• Directions for this task
Convert the entries into a JSON list of strings with one string per line, omitting blank lines. Begin at the line that contains "Click the browser traffic-light dots control" and stop after the line that contains "Action: coord(802,215)".

(begin)

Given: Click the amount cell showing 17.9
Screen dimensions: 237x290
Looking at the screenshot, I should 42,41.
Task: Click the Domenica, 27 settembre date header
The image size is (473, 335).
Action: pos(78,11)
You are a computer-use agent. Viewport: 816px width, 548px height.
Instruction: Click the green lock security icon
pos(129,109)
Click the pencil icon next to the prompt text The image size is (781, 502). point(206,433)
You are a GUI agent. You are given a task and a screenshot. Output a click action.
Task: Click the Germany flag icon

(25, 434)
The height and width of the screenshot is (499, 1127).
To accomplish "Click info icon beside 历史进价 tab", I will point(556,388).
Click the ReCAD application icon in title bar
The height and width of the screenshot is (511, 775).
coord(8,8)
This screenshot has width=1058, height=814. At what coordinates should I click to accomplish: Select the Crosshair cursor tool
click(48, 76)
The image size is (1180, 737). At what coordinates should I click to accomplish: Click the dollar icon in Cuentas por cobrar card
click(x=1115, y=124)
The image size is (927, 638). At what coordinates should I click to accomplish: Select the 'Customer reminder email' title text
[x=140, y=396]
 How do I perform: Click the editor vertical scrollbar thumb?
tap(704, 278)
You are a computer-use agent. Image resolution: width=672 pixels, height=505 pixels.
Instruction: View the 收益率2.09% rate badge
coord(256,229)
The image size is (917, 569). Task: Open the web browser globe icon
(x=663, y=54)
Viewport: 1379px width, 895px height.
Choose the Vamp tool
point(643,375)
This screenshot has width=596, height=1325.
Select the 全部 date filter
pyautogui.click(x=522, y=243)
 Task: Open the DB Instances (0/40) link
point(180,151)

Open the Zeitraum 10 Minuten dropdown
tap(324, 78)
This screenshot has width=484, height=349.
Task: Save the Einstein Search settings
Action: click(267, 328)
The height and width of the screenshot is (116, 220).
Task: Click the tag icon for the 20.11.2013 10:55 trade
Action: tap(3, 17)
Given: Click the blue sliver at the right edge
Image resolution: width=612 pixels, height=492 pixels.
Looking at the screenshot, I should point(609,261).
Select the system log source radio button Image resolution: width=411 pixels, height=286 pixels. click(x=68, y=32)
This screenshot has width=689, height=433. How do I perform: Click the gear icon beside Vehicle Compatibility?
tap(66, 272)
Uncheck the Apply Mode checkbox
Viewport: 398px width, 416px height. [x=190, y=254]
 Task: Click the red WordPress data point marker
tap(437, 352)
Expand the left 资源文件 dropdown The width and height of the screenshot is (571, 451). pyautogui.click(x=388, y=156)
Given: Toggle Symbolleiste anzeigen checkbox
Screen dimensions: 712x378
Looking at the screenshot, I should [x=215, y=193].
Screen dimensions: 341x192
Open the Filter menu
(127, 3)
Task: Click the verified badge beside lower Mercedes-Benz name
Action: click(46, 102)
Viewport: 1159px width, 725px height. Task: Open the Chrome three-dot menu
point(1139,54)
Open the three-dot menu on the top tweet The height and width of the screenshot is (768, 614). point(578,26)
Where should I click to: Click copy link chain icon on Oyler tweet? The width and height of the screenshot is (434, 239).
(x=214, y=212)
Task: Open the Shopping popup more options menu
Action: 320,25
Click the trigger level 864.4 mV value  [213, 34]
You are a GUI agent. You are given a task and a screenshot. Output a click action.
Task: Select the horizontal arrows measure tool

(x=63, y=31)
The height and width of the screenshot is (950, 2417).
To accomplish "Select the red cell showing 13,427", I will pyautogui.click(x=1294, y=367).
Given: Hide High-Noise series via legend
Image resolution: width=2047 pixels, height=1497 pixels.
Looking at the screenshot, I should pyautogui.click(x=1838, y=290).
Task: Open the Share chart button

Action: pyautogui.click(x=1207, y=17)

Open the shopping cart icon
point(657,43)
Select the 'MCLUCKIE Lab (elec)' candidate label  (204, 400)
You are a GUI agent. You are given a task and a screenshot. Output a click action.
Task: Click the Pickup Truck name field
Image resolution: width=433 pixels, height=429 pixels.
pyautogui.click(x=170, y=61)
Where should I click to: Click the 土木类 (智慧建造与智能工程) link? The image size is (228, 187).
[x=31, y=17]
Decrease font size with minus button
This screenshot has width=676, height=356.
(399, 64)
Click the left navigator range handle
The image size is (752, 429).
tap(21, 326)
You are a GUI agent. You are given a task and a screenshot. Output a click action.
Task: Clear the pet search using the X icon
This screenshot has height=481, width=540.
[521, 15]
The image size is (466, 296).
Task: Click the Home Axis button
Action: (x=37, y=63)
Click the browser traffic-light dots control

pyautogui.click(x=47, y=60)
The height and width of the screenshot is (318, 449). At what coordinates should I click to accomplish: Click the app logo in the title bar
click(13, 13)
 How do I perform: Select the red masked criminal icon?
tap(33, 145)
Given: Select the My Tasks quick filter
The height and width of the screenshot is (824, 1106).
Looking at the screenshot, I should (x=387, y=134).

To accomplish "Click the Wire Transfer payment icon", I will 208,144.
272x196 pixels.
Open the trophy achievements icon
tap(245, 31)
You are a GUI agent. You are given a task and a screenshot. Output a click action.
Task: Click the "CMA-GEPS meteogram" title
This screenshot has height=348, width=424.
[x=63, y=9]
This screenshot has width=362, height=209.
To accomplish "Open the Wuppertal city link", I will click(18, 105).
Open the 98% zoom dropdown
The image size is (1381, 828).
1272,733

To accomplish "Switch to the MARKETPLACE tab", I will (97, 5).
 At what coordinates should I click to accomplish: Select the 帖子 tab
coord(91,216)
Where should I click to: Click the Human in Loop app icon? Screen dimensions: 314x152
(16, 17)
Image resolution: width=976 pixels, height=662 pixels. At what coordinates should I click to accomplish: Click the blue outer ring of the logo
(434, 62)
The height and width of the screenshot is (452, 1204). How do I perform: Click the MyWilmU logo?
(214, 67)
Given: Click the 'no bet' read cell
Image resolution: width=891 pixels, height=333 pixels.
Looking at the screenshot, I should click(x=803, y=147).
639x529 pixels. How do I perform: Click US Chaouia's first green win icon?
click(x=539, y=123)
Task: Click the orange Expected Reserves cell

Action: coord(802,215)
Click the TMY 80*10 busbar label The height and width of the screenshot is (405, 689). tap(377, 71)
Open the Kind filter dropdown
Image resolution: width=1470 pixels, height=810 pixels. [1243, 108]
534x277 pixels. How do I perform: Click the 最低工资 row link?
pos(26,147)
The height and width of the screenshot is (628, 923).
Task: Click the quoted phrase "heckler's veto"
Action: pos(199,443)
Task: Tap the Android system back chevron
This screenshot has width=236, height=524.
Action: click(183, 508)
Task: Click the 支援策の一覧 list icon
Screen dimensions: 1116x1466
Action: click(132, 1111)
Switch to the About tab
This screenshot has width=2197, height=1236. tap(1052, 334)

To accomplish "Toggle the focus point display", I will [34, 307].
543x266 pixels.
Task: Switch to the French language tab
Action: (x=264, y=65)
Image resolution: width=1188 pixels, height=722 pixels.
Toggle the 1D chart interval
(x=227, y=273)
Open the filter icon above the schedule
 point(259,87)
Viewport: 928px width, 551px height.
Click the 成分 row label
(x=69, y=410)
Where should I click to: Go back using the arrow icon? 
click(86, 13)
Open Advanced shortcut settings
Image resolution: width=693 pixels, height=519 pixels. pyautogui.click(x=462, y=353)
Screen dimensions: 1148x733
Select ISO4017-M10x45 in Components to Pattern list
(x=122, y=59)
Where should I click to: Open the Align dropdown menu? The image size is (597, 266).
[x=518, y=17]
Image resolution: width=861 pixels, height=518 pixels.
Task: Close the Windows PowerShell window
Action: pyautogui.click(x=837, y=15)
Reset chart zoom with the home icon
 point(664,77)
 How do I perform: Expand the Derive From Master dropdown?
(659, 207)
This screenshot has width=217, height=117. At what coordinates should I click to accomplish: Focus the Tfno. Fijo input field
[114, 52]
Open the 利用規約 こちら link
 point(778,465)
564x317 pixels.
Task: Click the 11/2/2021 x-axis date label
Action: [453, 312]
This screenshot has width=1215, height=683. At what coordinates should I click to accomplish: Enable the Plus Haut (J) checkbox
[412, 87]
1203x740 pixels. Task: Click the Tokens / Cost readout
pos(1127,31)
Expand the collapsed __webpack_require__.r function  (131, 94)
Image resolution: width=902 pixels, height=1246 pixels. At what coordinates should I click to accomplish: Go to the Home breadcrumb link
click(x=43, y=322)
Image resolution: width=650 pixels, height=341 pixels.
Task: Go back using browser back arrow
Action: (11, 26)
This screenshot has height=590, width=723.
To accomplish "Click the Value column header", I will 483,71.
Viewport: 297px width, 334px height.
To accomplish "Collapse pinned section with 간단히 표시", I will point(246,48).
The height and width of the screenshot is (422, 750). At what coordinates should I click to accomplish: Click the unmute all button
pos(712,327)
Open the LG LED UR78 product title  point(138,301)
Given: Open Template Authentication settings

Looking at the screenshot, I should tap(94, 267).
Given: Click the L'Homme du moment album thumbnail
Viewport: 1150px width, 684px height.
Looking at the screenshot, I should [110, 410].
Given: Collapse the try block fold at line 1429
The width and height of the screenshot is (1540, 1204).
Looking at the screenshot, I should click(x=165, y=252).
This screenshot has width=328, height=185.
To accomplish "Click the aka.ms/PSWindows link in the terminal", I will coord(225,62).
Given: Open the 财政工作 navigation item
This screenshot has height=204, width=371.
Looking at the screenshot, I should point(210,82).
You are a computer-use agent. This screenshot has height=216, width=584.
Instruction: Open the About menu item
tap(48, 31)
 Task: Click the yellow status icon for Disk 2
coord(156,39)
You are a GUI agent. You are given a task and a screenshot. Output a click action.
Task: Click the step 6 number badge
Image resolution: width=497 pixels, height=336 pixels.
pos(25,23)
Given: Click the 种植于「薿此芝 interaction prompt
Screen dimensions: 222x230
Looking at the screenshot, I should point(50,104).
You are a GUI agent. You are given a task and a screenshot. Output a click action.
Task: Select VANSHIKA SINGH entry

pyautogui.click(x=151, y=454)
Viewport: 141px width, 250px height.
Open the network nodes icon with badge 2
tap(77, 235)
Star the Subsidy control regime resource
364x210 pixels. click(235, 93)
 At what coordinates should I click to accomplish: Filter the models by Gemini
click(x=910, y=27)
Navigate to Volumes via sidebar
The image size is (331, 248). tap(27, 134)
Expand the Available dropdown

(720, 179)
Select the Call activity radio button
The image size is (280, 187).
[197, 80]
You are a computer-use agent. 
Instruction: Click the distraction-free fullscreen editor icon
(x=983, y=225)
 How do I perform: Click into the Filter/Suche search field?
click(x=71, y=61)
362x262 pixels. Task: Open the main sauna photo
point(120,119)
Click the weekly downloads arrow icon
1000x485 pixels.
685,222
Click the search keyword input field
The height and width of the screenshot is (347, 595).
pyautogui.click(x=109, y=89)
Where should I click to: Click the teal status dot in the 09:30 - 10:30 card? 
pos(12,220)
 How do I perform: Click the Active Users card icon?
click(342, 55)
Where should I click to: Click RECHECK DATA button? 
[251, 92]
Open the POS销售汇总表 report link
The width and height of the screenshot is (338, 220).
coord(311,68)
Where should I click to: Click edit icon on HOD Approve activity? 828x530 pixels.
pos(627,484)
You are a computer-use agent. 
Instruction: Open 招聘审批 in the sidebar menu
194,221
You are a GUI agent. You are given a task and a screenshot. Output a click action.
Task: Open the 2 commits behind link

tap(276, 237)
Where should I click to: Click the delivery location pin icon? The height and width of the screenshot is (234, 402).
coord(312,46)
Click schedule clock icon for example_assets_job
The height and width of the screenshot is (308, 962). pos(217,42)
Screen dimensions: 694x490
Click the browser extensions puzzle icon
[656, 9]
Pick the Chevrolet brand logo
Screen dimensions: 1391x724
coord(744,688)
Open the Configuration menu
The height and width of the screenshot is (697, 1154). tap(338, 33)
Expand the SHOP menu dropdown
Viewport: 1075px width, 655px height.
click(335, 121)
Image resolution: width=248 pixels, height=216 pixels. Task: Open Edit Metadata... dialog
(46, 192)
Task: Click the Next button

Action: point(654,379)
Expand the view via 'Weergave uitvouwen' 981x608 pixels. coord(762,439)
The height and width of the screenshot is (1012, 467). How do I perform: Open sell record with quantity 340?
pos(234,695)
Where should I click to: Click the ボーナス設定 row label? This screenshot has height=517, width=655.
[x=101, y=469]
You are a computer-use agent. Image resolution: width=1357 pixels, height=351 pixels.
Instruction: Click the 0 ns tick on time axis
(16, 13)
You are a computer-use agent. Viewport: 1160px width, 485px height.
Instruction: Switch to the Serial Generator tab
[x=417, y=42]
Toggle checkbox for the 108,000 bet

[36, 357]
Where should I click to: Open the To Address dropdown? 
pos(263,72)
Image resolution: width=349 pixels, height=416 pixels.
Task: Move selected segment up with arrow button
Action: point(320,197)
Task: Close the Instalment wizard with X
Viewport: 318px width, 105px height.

(end)

• Written reply
[
  "Click the browser traffic-light dots control",
  "pyautogui.click(x=47, y=60)",
  "The height and width of the screenshot is (318, 449). At what coordinates should I click to accomplish: Click the app logo in the title bar",
  "click(13, 13)",
  " How do I perform: Select the red masked criminal icon?",
  "tap(33, 145)",
  "Given: Select the My Tasks quick filter",
  "The height and width of the screenshot is (824, 1106).",
  "Looking at the screenshot, I should (x=387, y=134).",
  "To accomplish \"Click the Wire Transfer payment icon\", I will 208,144.",
  "272x196 pixels.",
  "Open the trophy achievements icon",
  "tap(245, 31)",
  "You are a GUI agent. You are given a task and a screenshot. Output a click action.",
  "Task: Click the \"CMA-GEPS meteogram\" title",
  "This screenshot has height=348, width=424.",
  "[x=63, y=9]",
  "This screenshot has width=362, height=209.",
  "To accomplish \"Open the Wuppertal city link\", I will click(18, 105).",
  "Open the 98% zoom dropdown",
  "The image size is (1381, 828).",
  "1272,733",
  "To accomplish \"Switch to the MARKETPLACE tab\", I will (97, 5).",
  " At what coordinates should I click to accomplish: Select the 帖子 tab",
  "coord(91,216)",
  "Where should I click to: Click the Human in Loop app icon? Screen dimensions: 314x152",
  "(16, 17)",
  "Image resolution: width=976 pixels, height=662 pixels. At what coordinates should I click to accomplish: Click the blue outer ring of the logo",
  "(434, 62)",
  "The height and width of the screenshot is (452, 1204). How do I perform: Click the MyWilmU logo?",
  "(214, 67)",
  "Given: Click the 'no bet' read cell",
  "Image resolution: width=891 pixels, height=333 pixels.",
  "Looking at the screenshot, I should click(x=803, y=147).",
  "639x529 pixels. How do I perform: Click US Chaouia's first green win icon?",
  "click(x=539, y=123)",
  "Task: Click the orange Expected Reserves cell",
  "Action: coord(802,215)"
]